Another week at work, another blog. The project I am working on has reached a tricky stage and I can only spare a few minutes to write my blog. What I am doing, in layman's terms, is attempting a deep sythesis between image and code, part of a program that I am developing in tandem with my young protégé, Bobby. Bobby is handling the functional aspects of the development, leaving me with the tricky task of dealing with deep graphics.
The art of combining graphical elements with programmed content has a long history in web and software design. But the extent to which these two elements are brought together differs. Early web pages, for instance, had a plain background, a simple format, and used complex graphics only within pictures displayed in separate frames. Nowadays, the challenge is to have design deeply interpenetrate the user interface, to the extent that the user is not even necessarily aware of it.
Just as certain ratios are more pleasing to the eye, the timing and distribution of motion graphics is full of ratios that can be planned out in advance by a designer. Indeed, much of the unconscious structure of the experience of using an interface can be manipulated to great effect.
But to achieve these things, I need to be able to translate quite 2D physical designs into entirely hidden structures of programmed elements.
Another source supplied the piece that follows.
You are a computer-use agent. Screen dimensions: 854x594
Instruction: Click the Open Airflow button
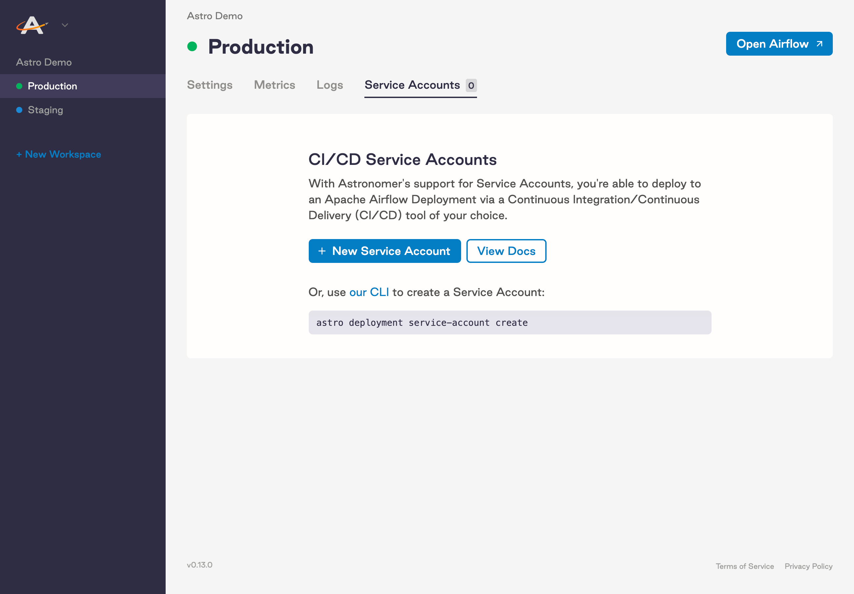[x=779, y=43]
The challenge is not so much the coding itself, but the translation between the world of design and that of this particular techology.
Our in-house designer at Gyroscope, Sheldon, is a very gifted artist. And I can chat to him about the development of designs fine. But to explain how the designs might be preserved in a purely structural realm is difficult. It is not so much his problem with understanding but a jarring of two quite different ways of thinking. And it is all the more difficult because I can never be sure I have "got it" at all. All we can do is wait for the final product and see whether what its effect is! I am looking forward to that moment because things are hotting up here!